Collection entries
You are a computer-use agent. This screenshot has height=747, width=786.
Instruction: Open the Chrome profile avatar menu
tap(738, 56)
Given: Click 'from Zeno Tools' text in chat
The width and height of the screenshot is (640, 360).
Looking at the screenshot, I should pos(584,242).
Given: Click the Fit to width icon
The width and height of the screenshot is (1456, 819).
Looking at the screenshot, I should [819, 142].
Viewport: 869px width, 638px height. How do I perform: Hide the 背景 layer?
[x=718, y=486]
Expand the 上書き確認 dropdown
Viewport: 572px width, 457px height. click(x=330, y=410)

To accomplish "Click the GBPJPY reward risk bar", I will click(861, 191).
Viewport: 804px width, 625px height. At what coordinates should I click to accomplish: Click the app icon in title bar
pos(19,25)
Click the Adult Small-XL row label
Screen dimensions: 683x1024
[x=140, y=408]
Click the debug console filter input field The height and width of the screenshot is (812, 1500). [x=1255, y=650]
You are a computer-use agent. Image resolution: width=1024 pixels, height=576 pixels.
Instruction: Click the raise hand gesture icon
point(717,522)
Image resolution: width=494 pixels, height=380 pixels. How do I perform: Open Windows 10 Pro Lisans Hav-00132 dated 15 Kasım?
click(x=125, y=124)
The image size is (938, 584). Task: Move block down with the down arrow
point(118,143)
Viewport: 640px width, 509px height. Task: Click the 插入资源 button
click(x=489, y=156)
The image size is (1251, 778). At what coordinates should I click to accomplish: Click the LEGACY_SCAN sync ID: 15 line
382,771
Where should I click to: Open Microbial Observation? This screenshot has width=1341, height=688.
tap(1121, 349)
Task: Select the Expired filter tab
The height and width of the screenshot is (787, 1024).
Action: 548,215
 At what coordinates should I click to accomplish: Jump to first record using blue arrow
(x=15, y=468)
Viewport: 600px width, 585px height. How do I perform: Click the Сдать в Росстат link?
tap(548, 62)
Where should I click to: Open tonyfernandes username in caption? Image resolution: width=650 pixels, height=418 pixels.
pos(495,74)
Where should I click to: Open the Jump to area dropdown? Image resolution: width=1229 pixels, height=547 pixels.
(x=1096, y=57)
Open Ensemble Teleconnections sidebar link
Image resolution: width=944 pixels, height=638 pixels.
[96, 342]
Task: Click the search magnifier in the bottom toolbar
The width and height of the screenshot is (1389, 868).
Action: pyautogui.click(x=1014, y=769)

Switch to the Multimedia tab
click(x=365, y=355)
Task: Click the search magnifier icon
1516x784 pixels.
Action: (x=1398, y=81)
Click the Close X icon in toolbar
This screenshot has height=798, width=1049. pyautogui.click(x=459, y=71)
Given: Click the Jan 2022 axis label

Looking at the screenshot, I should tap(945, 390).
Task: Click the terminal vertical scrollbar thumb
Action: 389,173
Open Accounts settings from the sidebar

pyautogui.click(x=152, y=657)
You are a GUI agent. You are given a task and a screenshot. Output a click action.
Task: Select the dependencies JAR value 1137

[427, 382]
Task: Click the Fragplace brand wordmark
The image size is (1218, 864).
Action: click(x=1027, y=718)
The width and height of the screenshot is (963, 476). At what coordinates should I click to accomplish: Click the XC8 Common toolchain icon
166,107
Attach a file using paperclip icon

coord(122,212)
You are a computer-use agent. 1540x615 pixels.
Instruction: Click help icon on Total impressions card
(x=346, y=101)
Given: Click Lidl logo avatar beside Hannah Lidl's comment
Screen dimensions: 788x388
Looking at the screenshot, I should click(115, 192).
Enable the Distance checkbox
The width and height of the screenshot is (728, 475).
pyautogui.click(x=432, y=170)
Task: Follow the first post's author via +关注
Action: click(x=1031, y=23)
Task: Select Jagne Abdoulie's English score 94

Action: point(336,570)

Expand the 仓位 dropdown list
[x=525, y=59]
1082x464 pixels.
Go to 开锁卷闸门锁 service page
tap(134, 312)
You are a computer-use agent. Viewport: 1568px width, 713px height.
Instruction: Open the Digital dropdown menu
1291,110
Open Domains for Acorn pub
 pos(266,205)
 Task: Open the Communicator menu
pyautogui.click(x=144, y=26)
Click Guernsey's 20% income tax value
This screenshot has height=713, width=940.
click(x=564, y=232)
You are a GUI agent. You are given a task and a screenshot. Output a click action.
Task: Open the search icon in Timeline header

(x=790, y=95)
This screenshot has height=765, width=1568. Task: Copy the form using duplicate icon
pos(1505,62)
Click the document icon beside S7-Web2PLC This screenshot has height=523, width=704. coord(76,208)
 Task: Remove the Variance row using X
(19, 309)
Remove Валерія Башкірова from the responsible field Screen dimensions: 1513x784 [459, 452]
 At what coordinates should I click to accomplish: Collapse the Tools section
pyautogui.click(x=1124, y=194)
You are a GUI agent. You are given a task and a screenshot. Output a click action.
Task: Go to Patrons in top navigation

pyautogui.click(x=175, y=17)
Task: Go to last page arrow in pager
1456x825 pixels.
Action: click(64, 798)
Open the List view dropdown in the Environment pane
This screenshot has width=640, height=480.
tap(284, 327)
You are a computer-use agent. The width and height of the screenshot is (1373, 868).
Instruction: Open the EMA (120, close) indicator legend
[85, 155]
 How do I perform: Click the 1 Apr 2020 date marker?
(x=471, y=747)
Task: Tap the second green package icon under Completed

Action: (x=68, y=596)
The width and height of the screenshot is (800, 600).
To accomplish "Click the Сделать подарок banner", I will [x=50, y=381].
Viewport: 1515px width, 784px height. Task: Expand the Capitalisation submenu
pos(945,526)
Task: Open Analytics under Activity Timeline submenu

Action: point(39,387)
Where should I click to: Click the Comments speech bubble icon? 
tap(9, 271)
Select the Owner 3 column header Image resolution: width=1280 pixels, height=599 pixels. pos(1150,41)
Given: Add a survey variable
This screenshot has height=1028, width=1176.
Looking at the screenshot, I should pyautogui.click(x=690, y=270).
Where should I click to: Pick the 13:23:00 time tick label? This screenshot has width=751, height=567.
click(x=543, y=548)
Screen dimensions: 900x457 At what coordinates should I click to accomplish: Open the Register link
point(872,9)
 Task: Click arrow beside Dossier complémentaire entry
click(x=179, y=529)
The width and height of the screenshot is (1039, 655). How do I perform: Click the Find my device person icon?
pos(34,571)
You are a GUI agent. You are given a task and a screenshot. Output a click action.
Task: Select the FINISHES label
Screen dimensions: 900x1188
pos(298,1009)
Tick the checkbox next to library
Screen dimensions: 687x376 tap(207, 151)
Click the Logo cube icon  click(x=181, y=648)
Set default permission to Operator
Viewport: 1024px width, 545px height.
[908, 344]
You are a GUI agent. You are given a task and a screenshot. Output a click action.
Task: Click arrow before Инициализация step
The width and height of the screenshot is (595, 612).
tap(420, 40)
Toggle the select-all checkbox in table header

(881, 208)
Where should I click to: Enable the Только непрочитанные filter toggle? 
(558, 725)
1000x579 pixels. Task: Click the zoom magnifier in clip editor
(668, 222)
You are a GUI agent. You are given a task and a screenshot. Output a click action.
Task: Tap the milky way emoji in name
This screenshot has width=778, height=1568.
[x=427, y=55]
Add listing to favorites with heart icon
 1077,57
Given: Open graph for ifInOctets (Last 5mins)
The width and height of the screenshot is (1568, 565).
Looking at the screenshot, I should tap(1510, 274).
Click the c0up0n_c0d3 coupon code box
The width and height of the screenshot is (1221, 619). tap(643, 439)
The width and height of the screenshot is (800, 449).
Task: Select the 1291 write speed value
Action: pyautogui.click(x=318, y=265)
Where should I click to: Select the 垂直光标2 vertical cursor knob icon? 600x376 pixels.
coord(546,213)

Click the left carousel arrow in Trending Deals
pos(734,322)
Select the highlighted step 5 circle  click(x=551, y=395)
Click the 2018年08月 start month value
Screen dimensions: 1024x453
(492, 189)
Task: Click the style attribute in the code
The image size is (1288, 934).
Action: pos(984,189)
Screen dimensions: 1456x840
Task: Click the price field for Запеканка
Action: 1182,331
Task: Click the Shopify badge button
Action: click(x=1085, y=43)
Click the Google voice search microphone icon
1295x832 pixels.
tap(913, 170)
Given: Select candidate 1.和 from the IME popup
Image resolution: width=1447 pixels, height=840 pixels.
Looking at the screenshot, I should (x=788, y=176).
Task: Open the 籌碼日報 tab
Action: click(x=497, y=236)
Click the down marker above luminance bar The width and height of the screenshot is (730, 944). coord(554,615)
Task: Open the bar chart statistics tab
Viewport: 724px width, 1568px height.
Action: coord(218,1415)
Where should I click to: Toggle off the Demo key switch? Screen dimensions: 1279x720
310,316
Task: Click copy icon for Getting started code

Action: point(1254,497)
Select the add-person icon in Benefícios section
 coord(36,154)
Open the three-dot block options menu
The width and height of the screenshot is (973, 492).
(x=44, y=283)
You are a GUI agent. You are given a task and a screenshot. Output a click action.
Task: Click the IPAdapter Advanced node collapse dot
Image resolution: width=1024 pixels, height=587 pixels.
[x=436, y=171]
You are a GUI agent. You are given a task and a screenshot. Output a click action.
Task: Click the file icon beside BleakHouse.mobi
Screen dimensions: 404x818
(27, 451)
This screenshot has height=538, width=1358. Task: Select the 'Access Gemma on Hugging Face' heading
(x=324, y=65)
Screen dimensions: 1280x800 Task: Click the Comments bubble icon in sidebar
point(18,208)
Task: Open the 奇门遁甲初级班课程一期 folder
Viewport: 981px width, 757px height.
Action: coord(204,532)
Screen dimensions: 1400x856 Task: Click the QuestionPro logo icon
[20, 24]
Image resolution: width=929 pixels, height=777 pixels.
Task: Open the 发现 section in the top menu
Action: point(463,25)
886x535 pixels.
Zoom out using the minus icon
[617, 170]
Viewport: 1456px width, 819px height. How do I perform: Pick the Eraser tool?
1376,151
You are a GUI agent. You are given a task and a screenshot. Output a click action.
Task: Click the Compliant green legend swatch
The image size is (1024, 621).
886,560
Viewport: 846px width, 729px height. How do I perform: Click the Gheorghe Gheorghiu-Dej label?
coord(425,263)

→ **Brief**
Transcribe, word for word, the data above from its first line through the line with "Given: Click 'from Zeno Tools' text in chat", and include nothing else.

→ **Written solution**
You are a computer-use agent. This screenshot has height=747, width=786.
Instruction: Open the Chrome profile avatar menu
tap(738, 56)
Given: Click 'from Zeno Tools' text in chat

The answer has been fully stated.